Com uma bacia pequena, seleciona os melhores: menos de uma dúzia de bugus gordos, redondos, falantes. O plástico é fechado com um nó estreito e empilhado juntamente com repolhos, bananas-prata e ouro, limão galego, cenouras, mandioquinha, cebola verde, meia dúzia de ovos de codorna, alho, maracujá, rúcula, abiu, tomates, postas de pirarucu, abacaxi, melancia. O saco estufa, um orvalho minúsculo forma-se nas paredes internas daquela bexiga. Magali retorna para seu prédio, ignorando as conversas dentro de suas compras. Os bugus concluem que a sobrevivência da maioria depende do sacrifício de outros para se poupar oxigênio. Há um sorteio ou uma briga. Um é estrangulado. No caminho dela, há um homem fétido sentado na calçada. Aguarda o final da feira, quando procurará por restos. Levanta a cabeça para coçar o pescoço e a vê, apressando o passo. Ele continua coçando enquanto exclama, lembra-se de mim, lembra-se de mim, eu sei quem é você. Intimidada pelos gritos, ela fixa os olhos na calçada enquanto arrasta seu carrinho de feira.

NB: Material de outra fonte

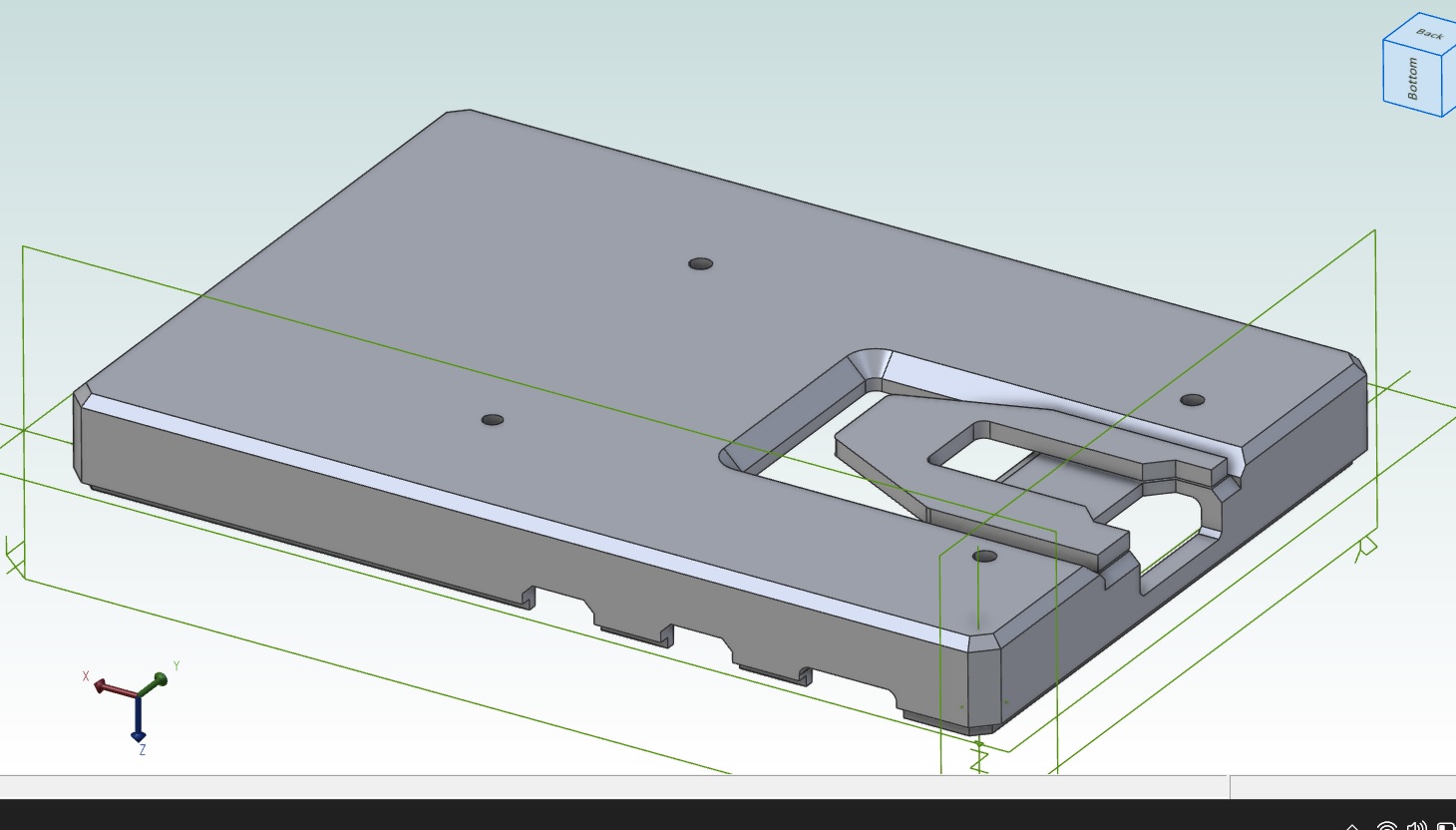Click the Back face label on the view cube

click(1430, 35)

Em seu apartamento, é recebida pelo gato. Tira as sandálias, quer descalçar. O animal se esfrega em seus tornozelos e lambe, contente por existirem, os dedos dos pés. Enquanto esvazia o carrinho, o gato acompanha. Ela abre o saco, retira um bugu inconsciente e oferece para o felino. Este abocanha o presente e foge para a sala para deliciar-se na solidão. Magali lava as mãos, separa os temperos necessários. O fogão é acesso com um ruído elétrico, um fio de óleo é derramado sobre o fundo da panela, para refogar cebola, salsão, salsão, louro, tomilho. A panela chia. O amparo de ar fresco fornece uma sobrevida aos bugus. Eles tossem e se arrastam sobre a pia, próximo a tábua de corte. Ela se acorcora para buscar outras panelas que batem umas nas outras, num badalar cacofônico. O vestido sobe, expondo as coxas para ninguém, ela que está só na cozinha, a calcinha refletida no aço inoxidável ou sugerida sobre o teflon. Os bugus se animam uns aos outros e se levantam lentamente. Um deles rasteja na direção inversa à faca. Mas quando ela se coloca em pé, novamente, num gesto automática ela recaptura este fugitivo, quebrando suas costelas e carapaça, e o deita sobre a tábua de plástico cheia de marcas, antigos cortes como linhas de mão. A faca desce e decepa a cabeça deste antes de qualquer atitude. Então, com as mãos livres, ela irrompe o abdômen macio com as mãos, como quem abre uma tangerina. A faca é reutilizada para remoção das sementes. Parecem gotas de duas pontas. Ela recolhe uma e experimenta entre os dentes. Pressiona lentamente até irromper e esparramar seu conteúdo diminuto e amortecer a ponta da língua com sua paixão irrealizada. Os demais bugus choram e suplicam por suas vidas ou recolhem-se em suas carapaças fazendo suas preces.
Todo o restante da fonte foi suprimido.